Le graphique 2 compare la charge de THC-COOH dans les villes pilotes. Les barres verticales représentent l’incertitude de la moyenne sur 12 mois en fonction de la variabilité des données. Les villes présentaient des écarts considérables qui se sont constamment répétés au fil des mois. Montréal et Halifax ont signalé des charges de 2,5 à 3,8 fois plus élevées que Vancouver, Toronto et Edmonton. Ces résultats démontrent que la consommation peut être très différente d’un bout à l’autre du pays.

Graphique 2 :

Tableau de données du graphique 2 
Tableau de données du graphique 2
Sommaire du tableau
Le tableau montre les résultats de Tableau de données du graphique 2. Les données sont présentées selon Ville (titres de rangée) et Moyenne, Limite inférieure limit et Limite supérieure limit, calculées selon charge par habitant [grammes par million de personnes par semaine] unités de mesure (figurant comme en-tête de colonne).
Ville Moyenne Limite inférieure limit Limite supérieure limit
charge par habitant [grammes par million de personnes par semaine]
Halifax 936 574 1297
Montréal 833 586 1080
Toronto 327 208 445
Edmonton 244 159 330
Vancouver 313 246 380
Sites combinés 446 332 561

Selon l’Enquête nationale sur le cannabis (ENC), enquête trimestrielle de Statistique Canada, le pourcentage de consommateurs autodéclarés est supérieur à la moyenne en Nouvelle-Écosse, mais inférieur à la moyenne au Québec (Statistique Canada, Enquête nationale sur le cannabis, 2019). À première vue, ce dernier résultat semble aller à l’encontre de la situation observée dans les eaux usées de Montréal, mais il se pourrait que la consommation par usager soit plus élevée et qu’il ait été plus difficile de mesurer la quantité autodéclarée de cannabis dans l’ENC. Il se peut aussi que la consommation de cannabis à Montréal soit nettement plus élevée que dans le reste du Québec.

Résultats pour la cocaïne

La cocaïne est une drogue illicite au Canada. Lorsqu’une personne consomme de la cocaïne, son corps en convertit une partie en benzoylecgonine, composé assez stable dans les eaux usées. Le graphique 3 montre la charge combinée de benzoylecgonine décelée dans les 14 usines de traitement des eaux usées par mois.
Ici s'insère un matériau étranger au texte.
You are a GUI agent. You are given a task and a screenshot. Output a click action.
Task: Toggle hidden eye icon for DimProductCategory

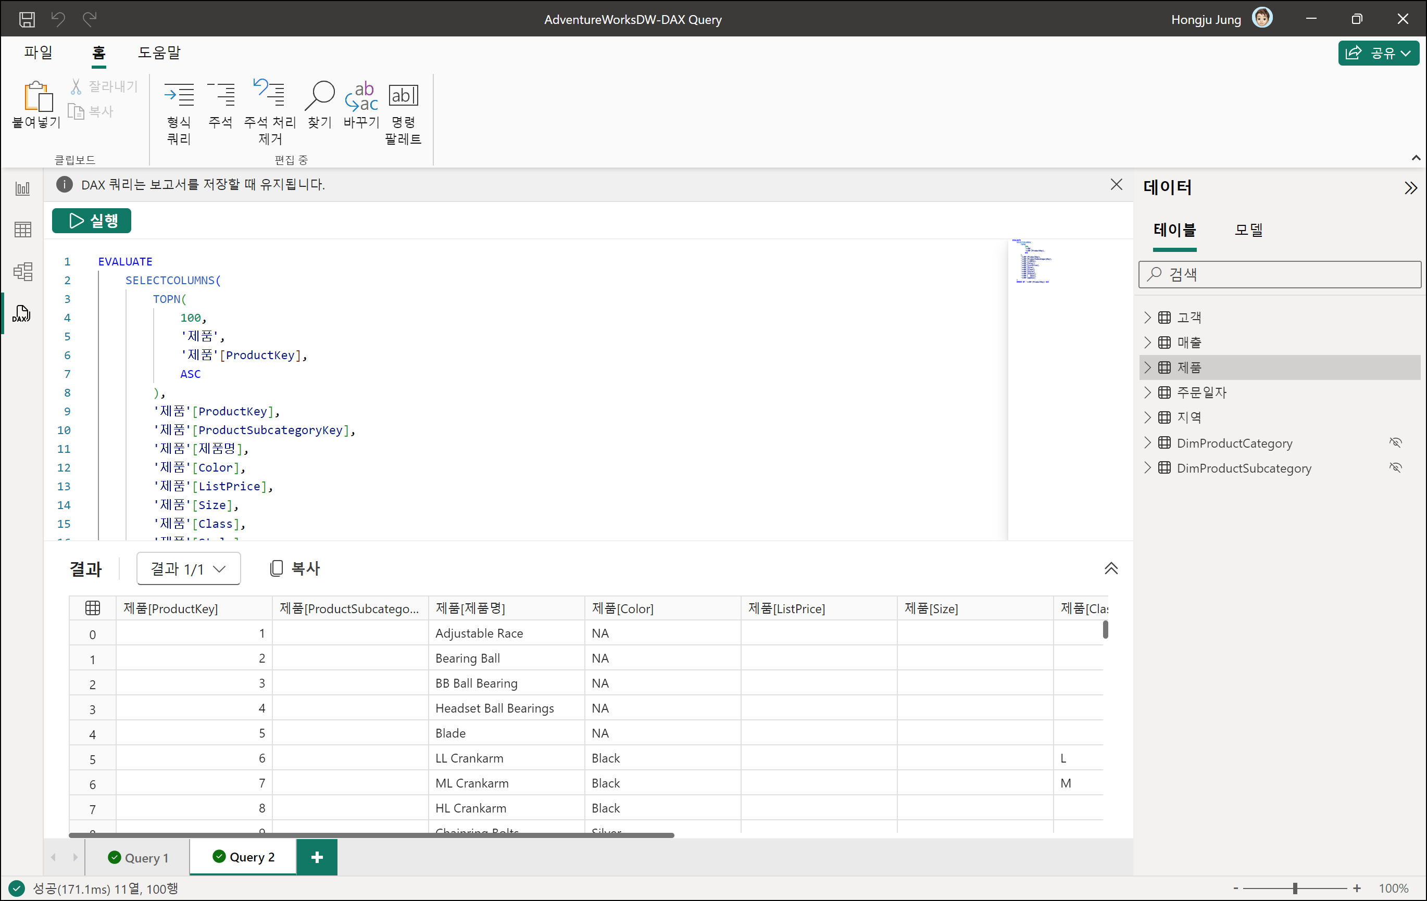point(1395,443)
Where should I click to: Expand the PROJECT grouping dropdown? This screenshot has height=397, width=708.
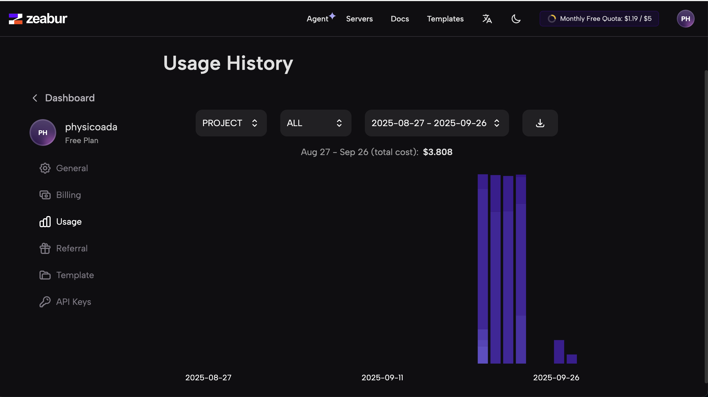point(231,123)
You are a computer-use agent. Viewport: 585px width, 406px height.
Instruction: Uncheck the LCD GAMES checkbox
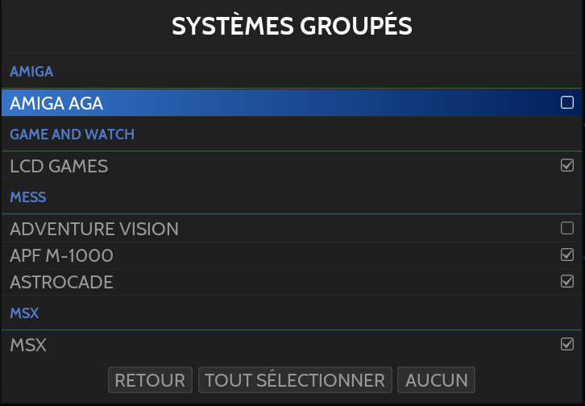[x=566, y=166]
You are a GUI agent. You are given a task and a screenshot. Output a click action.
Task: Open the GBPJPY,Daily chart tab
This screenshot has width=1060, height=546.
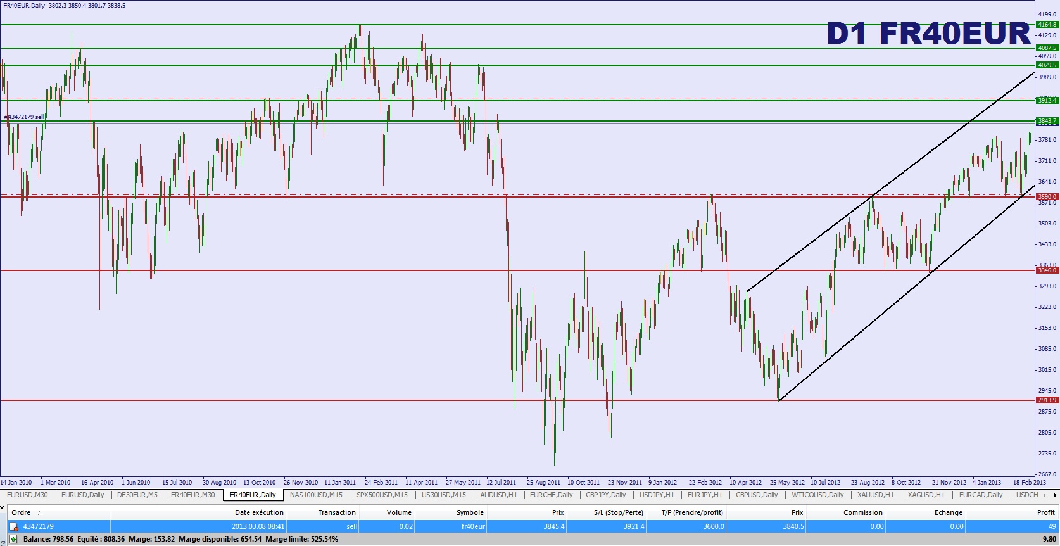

Les charges mensuelles étaient plus stables que celles du métabolite du cannabis, la moyenne s’établissant à 340 grammes par million de personnes par semaine. Les données sur les eaux usées laissent croire à une consommation légèrement plus grande de cocaïne en été, suivie d’une baisse au début de l’automne, puis d’une augmentation en hiver. Plus de données seront nécessaires pour déterminer s’il s’agit d’une tendance générale.

Graphique 3 :

Tableau de données du graphique 3 
Tableau de données du graphique 3
Sommaire du tableau
Le tableau montre les résultats de Tableau de données du graphique 3 Benzoylecgonine, calculées selon charge par habitant [grammes par million de personnes par semaine] unités de mesure (figurant comme en-tête de colonne).
Benzoylecgonine
charge par habitant [grammes par million de personnes par semaine]
2018
Mars 437
Avril 239
Mai 307
Juin 386
Juillet 385
Août 376
Septembre 148
Octobre 140
Novembre 333
Décembre 497
2019
Janvier 429
Février 378

Contrairement au THC-COOH, on n’a observé aucun écart considérable entre les villes dans le cas de la benzoylecgonine (graphique 4).

Graphique 4 :

Tableau de données du graphique 4 
Tableau de données du graphique 4
Sommaire du tableau
Le tableau montre les résultats de Tableau de données du graphique 4. Les données sont présentées selon Ville (titres de rangée) et Moyenne, Limite inférieure et Limite supérieure, calculées selon charge par habitant [grammes par million de personnes par semaine] unités de mesure (figurant comme en-tête de colonne).
Ville Moyenne Limite inférieure Limite supérieure
charge par habitant [grammes par million de personnes par semaine]
Halifax 385 316 453
Montréal 296 235 358
Toronto 309 269 349
Edmonton 268 228 308
Vancouver 425 378 472
Sites combinés 338 306 370

Résultats pour la méthamphétamine

Tout comme la cocaïne, la méthamphétamine est un stimulant et sa vente au Canada est illégale. Puisqu’une grande partie de cette drogue traverse le corps sans être modifiée, sa concentration dans les eaux usées est un indicateur direct de la consommation dans une population. Un petit nombre d’autres médicaments prescrits sont également métabolisés en méthamphétamine dans l’organisme et leur consommation entraîne également la présence de méthamphétamine dans les eaux usées. Ces médicaments comprennent le Selegiline, le Benzphetamine et le Famprofazone (Khan et Nicell, 2012). Toutefois, selon les données sur les ventes de médicaments fournies par Santé Canada, puisque moins de 5 % de la méthamphétamine présente dans les eaux usées serait attribuable à ces médicaments, ces derniers sont considérés comme étant négligeables.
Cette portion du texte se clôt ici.